* To be done: List every line in the records that contains the string "orange", copying each line in full.

* Data shown:
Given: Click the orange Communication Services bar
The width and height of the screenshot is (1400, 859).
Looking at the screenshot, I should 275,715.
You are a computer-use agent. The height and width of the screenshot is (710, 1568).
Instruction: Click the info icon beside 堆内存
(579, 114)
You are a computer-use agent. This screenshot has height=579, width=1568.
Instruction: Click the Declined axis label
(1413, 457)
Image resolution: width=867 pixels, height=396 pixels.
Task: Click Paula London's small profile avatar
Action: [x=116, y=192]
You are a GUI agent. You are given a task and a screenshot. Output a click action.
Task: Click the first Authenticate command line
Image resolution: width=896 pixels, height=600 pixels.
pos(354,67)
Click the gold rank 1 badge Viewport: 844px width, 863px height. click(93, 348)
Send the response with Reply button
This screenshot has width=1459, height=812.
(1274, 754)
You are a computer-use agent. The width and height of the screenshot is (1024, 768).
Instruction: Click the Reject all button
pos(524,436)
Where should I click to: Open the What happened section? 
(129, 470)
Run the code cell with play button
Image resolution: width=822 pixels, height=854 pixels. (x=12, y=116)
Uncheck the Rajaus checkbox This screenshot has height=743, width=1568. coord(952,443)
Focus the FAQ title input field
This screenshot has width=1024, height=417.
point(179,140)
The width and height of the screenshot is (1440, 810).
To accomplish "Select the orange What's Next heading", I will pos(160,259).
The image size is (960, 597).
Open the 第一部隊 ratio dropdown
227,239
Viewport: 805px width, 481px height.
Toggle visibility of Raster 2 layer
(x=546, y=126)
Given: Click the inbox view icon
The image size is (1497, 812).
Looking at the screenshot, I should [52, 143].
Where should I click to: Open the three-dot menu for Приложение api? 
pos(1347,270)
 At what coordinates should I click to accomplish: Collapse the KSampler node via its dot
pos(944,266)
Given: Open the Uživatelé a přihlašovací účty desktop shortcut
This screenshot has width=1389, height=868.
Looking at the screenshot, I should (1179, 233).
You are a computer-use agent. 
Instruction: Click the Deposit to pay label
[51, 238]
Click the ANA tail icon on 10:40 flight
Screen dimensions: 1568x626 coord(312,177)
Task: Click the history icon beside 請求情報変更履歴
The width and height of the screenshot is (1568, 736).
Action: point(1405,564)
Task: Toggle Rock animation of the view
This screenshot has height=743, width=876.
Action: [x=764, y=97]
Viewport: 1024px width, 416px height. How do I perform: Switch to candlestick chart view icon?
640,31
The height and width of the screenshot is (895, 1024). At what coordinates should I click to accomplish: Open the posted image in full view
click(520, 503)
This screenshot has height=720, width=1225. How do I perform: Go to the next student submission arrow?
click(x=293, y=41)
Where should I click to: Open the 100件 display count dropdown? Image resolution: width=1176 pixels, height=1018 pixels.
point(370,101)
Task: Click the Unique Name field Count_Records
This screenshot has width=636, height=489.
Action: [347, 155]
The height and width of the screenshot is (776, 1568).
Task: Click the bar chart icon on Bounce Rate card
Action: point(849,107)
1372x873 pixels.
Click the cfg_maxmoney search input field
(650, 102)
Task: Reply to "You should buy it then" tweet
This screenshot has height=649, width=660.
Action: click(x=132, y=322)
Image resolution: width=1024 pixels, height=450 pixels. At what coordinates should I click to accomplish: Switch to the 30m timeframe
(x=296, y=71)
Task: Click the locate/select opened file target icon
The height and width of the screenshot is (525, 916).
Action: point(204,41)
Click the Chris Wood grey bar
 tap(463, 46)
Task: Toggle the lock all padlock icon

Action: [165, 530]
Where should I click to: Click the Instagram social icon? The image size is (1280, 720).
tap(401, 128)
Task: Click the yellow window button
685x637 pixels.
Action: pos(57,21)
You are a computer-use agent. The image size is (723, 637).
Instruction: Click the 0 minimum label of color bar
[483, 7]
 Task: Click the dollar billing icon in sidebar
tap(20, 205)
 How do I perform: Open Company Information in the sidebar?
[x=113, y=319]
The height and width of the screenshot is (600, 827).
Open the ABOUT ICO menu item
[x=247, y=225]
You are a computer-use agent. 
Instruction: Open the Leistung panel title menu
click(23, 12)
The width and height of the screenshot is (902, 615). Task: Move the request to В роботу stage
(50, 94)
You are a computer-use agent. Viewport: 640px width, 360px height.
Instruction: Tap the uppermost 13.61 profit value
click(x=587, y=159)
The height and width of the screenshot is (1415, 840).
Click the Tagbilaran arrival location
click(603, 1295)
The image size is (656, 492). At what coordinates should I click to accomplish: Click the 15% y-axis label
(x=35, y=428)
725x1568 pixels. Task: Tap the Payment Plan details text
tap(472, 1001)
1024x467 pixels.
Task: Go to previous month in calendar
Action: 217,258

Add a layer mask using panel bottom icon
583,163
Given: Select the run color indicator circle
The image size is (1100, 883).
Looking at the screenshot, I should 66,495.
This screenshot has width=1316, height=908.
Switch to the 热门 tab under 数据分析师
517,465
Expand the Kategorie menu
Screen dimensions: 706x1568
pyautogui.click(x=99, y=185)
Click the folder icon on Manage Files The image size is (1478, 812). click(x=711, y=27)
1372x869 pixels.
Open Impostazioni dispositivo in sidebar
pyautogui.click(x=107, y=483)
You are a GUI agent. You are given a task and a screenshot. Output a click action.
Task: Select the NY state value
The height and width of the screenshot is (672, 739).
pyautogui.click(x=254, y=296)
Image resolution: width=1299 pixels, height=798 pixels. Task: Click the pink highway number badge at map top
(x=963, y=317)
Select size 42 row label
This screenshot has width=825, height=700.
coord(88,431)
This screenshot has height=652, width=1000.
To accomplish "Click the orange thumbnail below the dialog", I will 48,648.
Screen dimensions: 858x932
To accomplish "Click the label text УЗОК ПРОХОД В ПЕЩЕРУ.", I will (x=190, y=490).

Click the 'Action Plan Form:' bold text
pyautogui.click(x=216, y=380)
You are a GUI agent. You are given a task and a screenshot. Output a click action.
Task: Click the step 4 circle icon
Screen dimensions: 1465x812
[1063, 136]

* Output for this task:
Given: Click the orange Communication Services bar
To accomplish "Select the orange What's Next heading", I will pos(160,259).
To accomplish "Click the orange thumbnail below the dialog", I will 48,648.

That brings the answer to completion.